• _TASK TO CARRY OUT_
Look through the entries below and count the lines with the word "accomplish" in them; give only the number.
(DATA PROVIDED Opens)
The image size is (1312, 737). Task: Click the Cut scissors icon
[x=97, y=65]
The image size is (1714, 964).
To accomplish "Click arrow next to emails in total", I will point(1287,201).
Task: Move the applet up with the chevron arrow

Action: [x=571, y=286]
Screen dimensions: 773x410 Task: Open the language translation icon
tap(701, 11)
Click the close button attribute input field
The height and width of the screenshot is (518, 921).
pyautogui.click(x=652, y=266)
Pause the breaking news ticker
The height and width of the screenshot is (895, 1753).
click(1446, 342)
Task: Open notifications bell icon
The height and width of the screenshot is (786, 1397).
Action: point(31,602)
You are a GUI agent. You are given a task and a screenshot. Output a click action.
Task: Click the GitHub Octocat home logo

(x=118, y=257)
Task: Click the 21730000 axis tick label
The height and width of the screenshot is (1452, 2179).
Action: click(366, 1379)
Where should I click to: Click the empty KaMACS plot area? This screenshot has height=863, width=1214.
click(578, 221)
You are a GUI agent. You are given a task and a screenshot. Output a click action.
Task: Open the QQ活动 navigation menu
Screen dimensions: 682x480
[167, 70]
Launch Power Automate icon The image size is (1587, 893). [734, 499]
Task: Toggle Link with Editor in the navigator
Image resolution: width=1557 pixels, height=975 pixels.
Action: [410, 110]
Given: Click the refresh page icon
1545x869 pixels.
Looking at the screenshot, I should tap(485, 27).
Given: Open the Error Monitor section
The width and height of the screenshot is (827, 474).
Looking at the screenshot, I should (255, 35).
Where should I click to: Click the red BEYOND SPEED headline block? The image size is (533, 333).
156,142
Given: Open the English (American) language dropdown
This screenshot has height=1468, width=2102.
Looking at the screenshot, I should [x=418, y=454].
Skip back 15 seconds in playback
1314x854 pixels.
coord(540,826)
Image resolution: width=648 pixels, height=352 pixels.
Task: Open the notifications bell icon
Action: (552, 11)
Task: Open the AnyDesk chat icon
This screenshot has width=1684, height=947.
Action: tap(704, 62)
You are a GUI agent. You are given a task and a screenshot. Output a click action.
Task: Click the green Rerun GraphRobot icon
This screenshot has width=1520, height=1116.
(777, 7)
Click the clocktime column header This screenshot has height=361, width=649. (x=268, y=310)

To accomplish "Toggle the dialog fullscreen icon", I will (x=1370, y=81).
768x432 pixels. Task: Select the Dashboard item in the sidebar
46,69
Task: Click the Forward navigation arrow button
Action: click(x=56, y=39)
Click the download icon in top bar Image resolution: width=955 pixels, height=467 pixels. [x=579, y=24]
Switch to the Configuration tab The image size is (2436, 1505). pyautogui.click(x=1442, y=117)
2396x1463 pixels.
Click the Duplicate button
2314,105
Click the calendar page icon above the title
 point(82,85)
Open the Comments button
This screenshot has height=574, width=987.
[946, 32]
(DATA PROVIDED Closes)
• _WRITTEN RESPONSE_
2